(Voci di dati raccolte)

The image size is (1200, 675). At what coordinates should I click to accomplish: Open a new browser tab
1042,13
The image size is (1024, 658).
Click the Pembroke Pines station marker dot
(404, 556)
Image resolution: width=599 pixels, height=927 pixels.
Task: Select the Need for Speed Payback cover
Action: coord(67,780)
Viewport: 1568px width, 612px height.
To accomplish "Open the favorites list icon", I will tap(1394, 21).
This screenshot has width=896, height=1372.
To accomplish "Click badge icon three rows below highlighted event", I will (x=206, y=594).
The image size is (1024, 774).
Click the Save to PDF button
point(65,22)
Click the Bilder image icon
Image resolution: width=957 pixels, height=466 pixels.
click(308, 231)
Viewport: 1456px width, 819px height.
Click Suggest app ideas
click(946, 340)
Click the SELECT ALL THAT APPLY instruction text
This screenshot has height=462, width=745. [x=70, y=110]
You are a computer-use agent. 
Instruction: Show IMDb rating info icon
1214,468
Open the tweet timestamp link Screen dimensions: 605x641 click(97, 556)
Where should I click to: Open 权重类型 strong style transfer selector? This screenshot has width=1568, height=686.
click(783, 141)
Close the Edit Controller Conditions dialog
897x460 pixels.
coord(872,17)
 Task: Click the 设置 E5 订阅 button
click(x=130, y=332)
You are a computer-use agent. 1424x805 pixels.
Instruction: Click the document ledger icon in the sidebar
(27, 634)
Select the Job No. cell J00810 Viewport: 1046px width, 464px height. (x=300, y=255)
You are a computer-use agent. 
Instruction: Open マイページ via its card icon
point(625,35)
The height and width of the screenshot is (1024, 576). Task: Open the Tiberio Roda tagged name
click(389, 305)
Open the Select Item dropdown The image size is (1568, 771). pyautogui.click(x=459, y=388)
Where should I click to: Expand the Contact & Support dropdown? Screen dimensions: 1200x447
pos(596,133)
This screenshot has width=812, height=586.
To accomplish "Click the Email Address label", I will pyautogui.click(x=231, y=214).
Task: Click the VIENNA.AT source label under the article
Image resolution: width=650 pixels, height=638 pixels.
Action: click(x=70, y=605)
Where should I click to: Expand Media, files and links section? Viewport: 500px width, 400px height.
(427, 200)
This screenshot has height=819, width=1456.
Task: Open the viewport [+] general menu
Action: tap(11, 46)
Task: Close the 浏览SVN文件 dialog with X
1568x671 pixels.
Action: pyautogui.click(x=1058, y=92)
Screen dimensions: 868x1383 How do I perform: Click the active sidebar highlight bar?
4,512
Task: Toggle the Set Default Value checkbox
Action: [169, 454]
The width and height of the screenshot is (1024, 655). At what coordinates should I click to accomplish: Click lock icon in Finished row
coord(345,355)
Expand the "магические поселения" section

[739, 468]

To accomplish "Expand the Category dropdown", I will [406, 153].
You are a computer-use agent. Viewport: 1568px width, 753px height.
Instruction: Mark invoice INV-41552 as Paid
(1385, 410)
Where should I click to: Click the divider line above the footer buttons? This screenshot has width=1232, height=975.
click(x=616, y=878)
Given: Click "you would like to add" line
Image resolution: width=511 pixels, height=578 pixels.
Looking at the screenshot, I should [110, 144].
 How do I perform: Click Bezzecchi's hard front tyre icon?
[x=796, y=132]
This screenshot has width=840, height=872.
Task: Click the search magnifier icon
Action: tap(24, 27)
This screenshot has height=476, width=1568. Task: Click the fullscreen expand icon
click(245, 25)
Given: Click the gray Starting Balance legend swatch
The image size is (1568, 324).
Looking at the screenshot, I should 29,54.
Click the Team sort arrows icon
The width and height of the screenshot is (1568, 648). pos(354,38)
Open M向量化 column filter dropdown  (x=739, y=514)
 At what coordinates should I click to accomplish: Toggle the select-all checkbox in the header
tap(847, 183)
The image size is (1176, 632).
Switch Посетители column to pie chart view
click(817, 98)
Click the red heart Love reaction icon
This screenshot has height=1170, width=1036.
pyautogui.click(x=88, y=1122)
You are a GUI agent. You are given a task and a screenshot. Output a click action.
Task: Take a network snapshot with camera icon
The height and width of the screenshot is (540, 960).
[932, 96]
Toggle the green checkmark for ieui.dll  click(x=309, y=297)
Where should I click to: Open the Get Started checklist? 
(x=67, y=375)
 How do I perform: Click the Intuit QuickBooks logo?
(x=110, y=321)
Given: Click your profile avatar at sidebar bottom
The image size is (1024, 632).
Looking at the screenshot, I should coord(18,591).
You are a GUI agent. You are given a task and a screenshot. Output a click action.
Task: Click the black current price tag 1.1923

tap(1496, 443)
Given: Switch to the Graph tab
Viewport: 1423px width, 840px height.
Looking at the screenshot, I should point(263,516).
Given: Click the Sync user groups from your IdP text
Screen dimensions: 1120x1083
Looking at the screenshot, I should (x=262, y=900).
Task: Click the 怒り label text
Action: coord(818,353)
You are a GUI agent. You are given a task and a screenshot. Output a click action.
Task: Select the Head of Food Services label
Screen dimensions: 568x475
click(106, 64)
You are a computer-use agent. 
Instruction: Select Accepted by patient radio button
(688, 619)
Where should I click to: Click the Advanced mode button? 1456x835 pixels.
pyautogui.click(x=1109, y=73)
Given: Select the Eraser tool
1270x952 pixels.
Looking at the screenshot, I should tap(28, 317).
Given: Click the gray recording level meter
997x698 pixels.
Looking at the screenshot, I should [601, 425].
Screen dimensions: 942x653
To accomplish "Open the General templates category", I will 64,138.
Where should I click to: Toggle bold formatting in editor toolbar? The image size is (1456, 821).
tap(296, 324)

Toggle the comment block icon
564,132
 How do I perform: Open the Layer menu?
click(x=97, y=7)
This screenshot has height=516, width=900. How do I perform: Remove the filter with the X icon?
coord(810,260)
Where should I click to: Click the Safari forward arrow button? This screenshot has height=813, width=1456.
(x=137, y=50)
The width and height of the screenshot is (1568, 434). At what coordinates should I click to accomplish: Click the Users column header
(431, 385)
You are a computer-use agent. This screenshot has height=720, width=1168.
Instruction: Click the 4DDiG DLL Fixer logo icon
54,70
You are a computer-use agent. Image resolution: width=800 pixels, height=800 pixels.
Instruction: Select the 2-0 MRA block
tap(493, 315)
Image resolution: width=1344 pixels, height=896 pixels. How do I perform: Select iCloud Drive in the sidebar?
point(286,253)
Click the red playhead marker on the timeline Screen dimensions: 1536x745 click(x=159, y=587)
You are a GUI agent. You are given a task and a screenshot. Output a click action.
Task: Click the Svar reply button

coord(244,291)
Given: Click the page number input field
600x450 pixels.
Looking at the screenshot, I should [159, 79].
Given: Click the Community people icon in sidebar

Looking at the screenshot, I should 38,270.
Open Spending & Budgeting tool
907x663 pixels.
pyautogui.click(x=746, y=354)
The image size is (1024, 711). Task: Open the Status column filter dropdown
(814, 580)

CONSEGNA
Riporti le righe dall'inizio del materiale fino alla riga che contiene "coord(872,17)", estremi inclusi, rinominando "Viewport" in "Screen area" e lasciando invariato tutto il resto.

RISULTATO ATTESO
The image size is (1200, 675). At what coordinates should I click to accomplish: Open a new browser tab
1042,13
The image size is (1024, 658).
Click the Pembroke Pines station marker dot
(404, 556)
Image resolution: width=599 pixels, height=927 pixels.
Task: Select the Need for Speed Payback cover
Action: coord(67,780)
Screen area: 1568px width, 612px height.
To accomplish "Open the favorites list icon", I will tap(1394, 21).
This screenshot has width=896, height=1372.
To accomplish "Click badge icon three rows below highlighted event", I will (x=206, y=594).
The image size is (1024, 774).
Click the Save to PDF button
point(65,22)
Click the Bilder image icon
Image resolution: width=957 pixels, height=466 pixels.
click(308, 231)
Screen area: 1456px width, 819px height.
Click Suggest app ideas
click(946, 340)
Click the SELECT ALL THAT APPLY instruction text
This screenshot has height=462, width=745. [x=70, y=110]
You are a computer-use agent. 
Instruction: Show IMDb rating info icon
1214,468
Open the tweet timestamp link Screen dimensions: 605x641 click(97, 556)
Where should I click to: Open 权重类型 strong style transfer selector? This screenshot has width=1568, height=686.
click(783, 141)
Close the Edit Controller Conditions dialog
897x460 pixels.
coord(872,17)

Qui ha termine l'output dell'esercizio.